- Stated exercise
Copy out each line of the material below that contains the word "icon".

- Source data

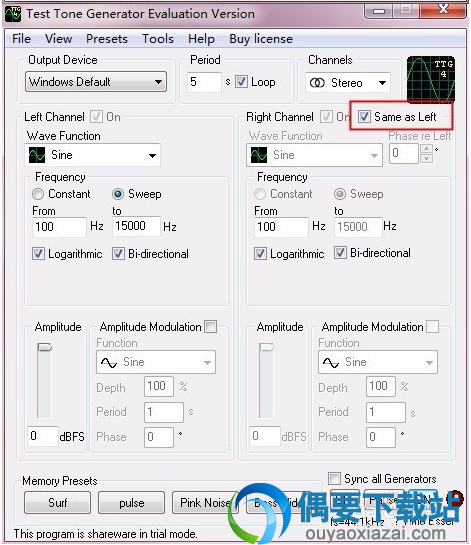This screenshot has width=471, height=545.
Task: Click the app icon in title bar
Action: (13, 14)
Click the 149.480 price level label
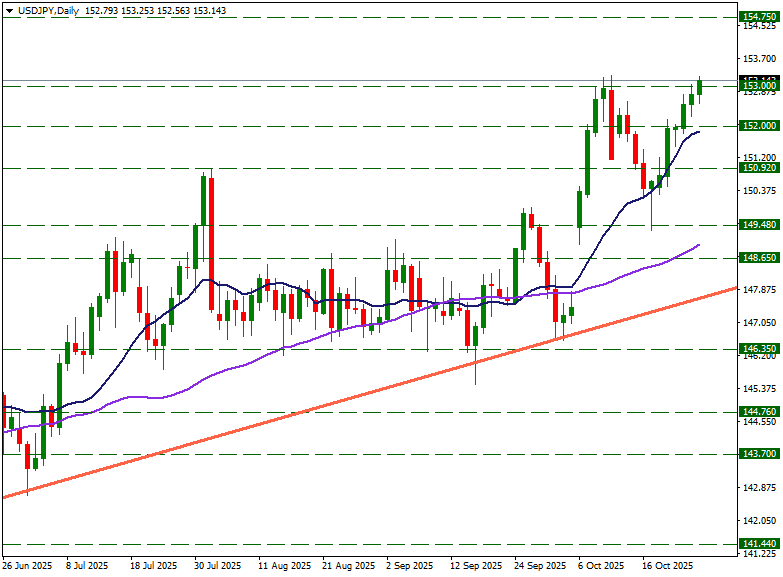This screenshot has width=783, height=577. [x=759, y=225]
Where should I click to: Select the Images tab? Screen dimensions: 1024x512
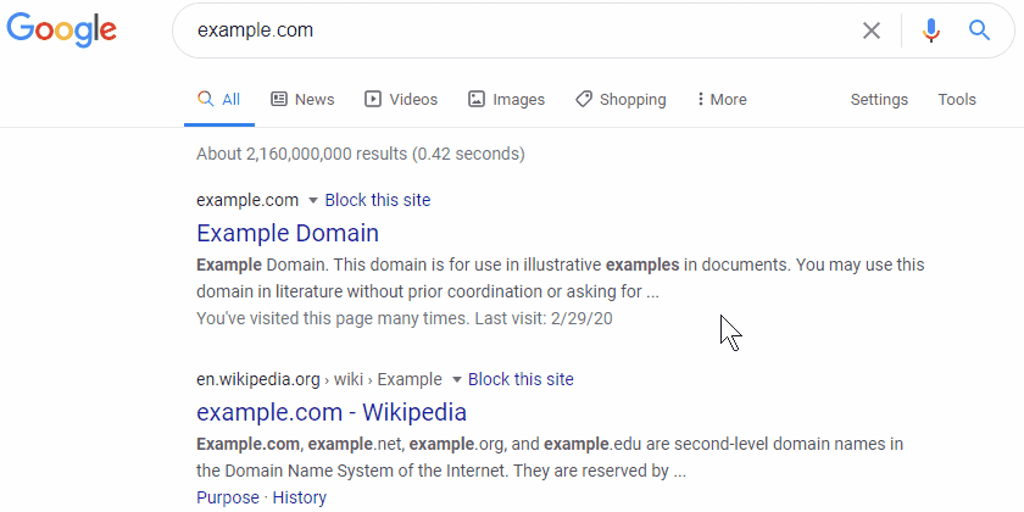click(x=506, y=99)
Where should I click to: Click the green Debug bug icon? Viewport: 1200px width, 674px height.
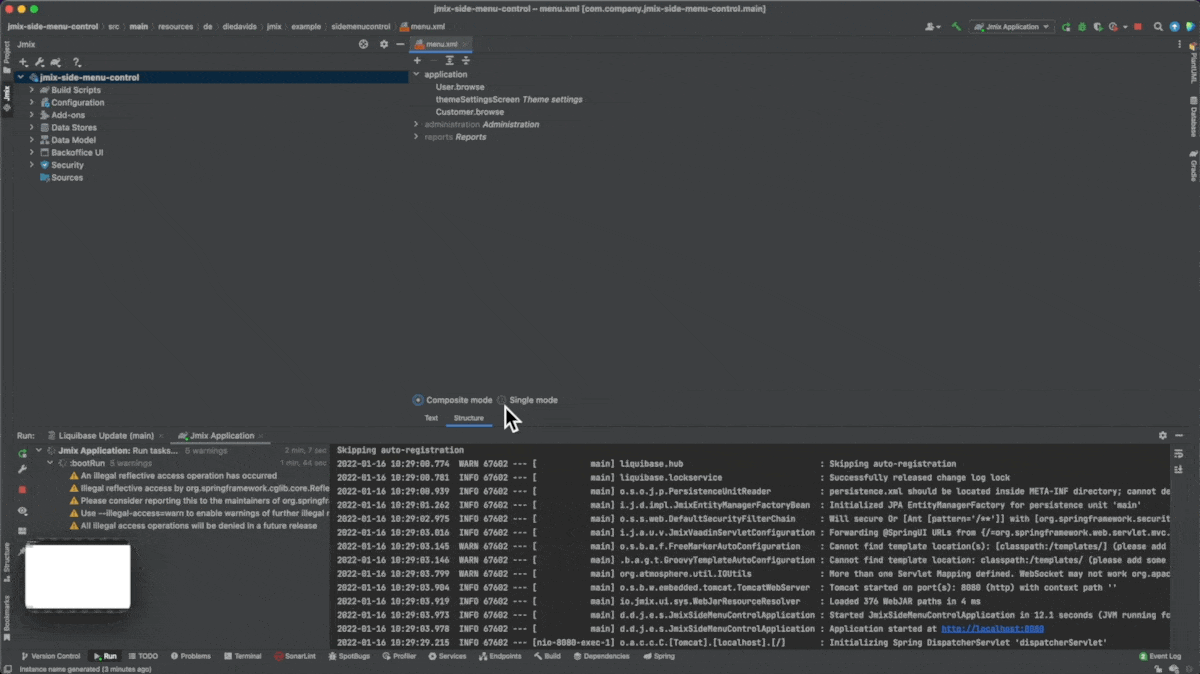tap(1082, 27)
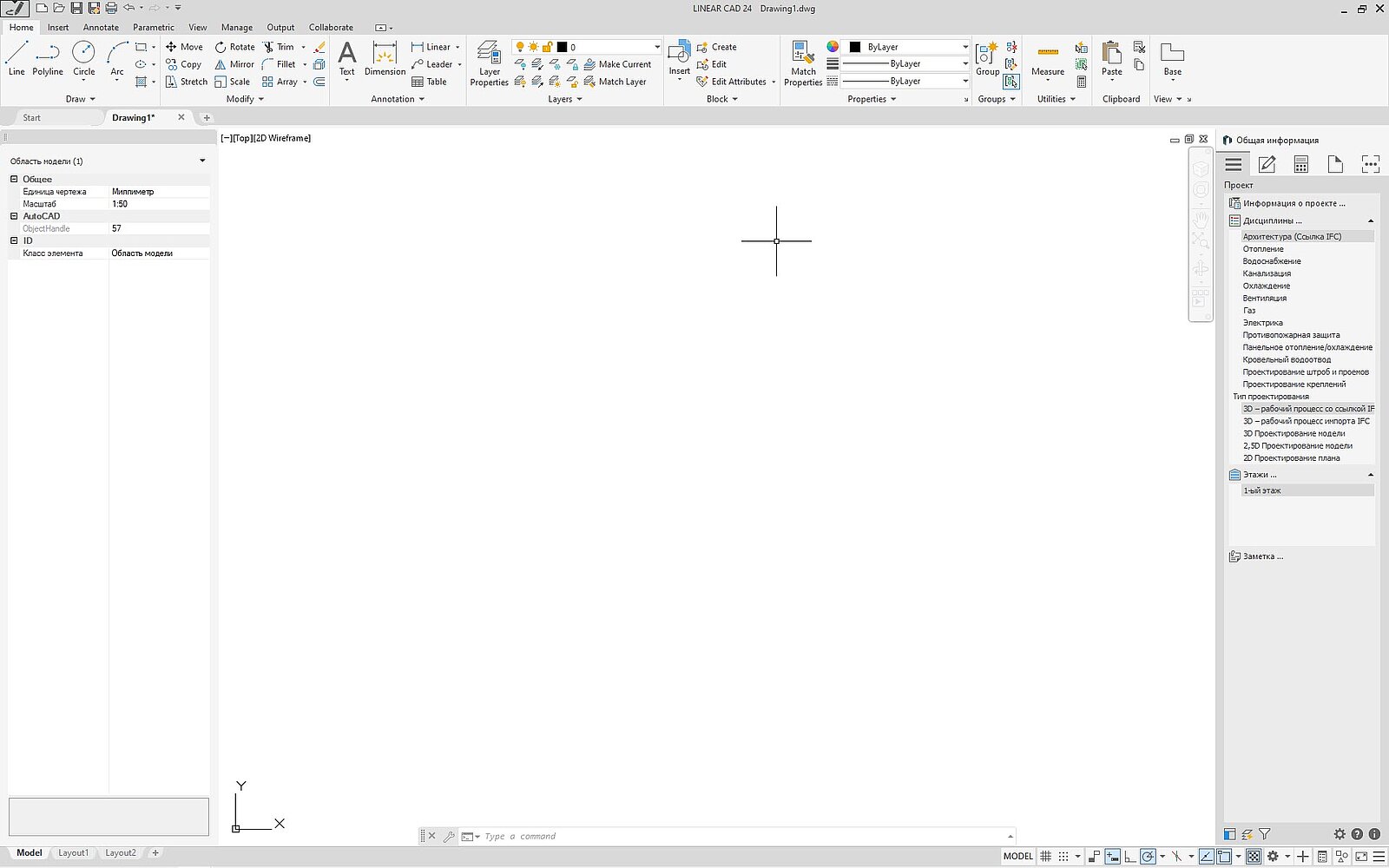Activate the Circle tool in Draw panel
1389x868 pixels.
83,58
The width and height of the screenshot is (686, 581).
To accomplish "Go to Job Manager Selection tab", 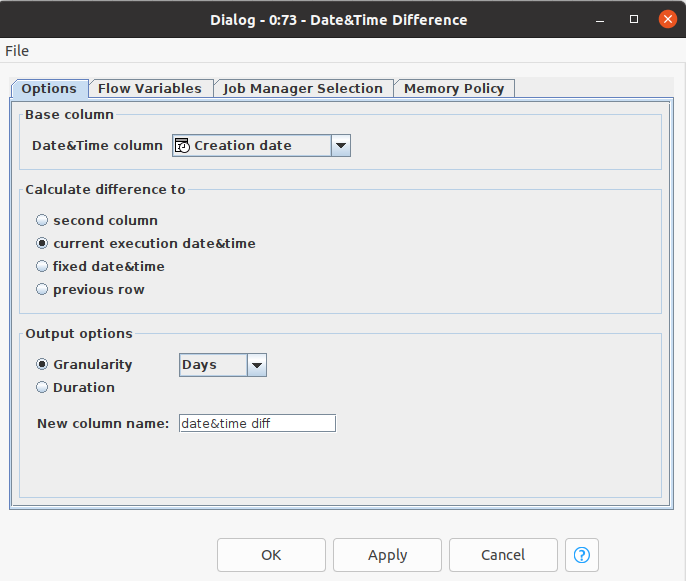I will click(x=302, y=89).

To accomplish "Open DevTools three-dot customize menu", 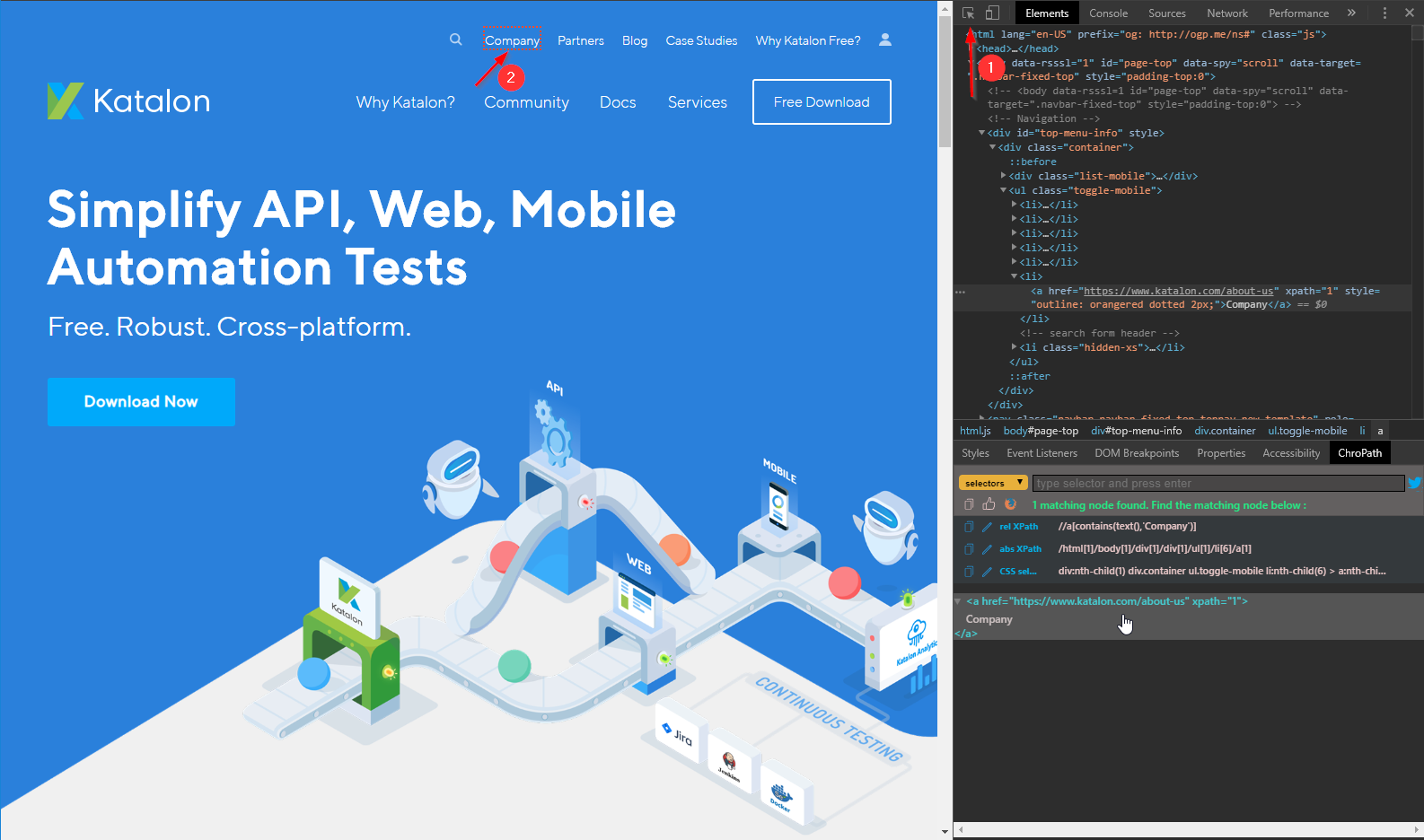I will (1384, 13).
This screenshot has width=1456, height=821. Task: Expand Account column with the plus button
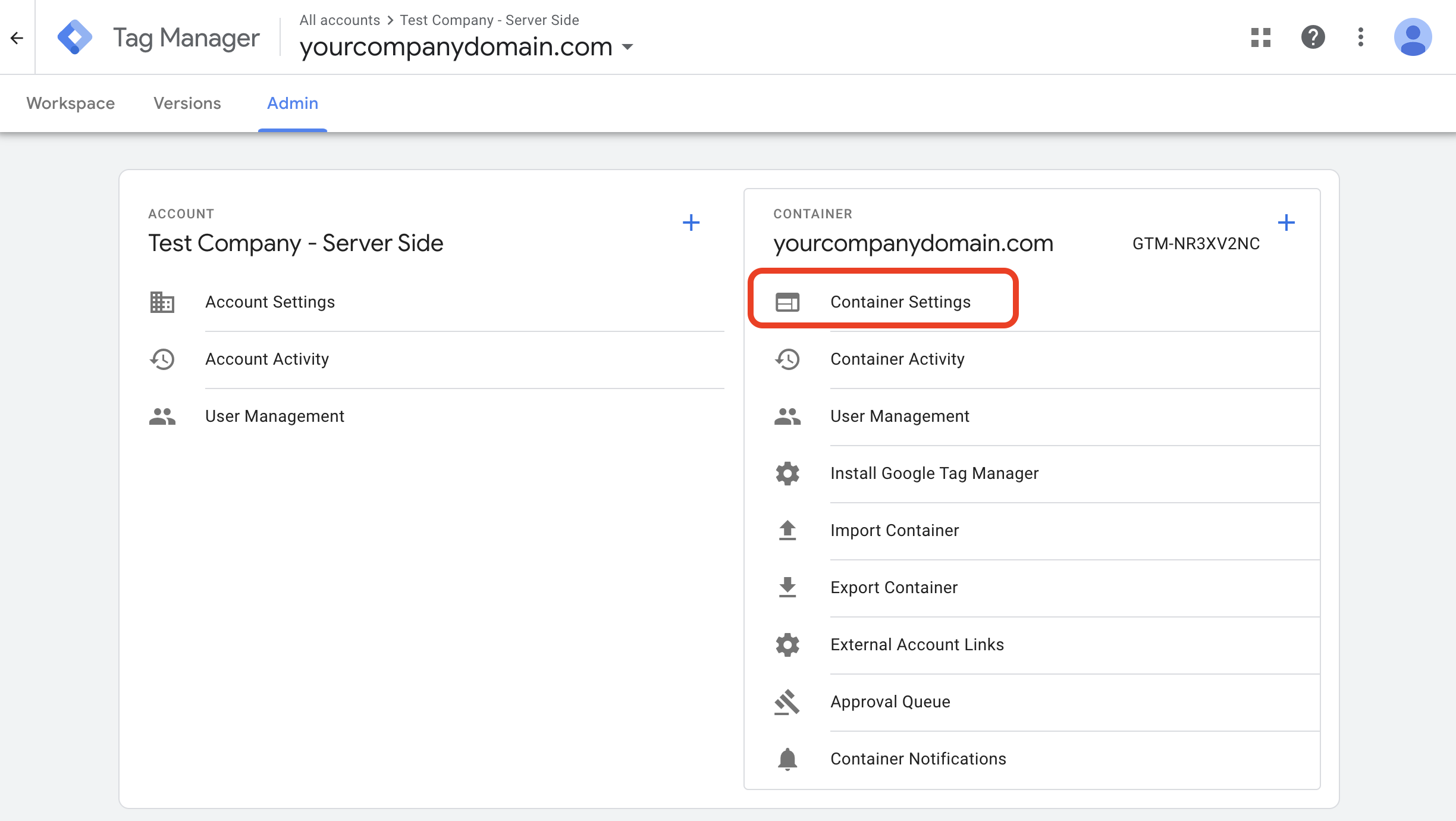tap(691, 222)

- Reply
Task: Click the app icon in title bar
Where should I click to: Click the green Debug bug icon? Viewport: 1200px width, 674px height.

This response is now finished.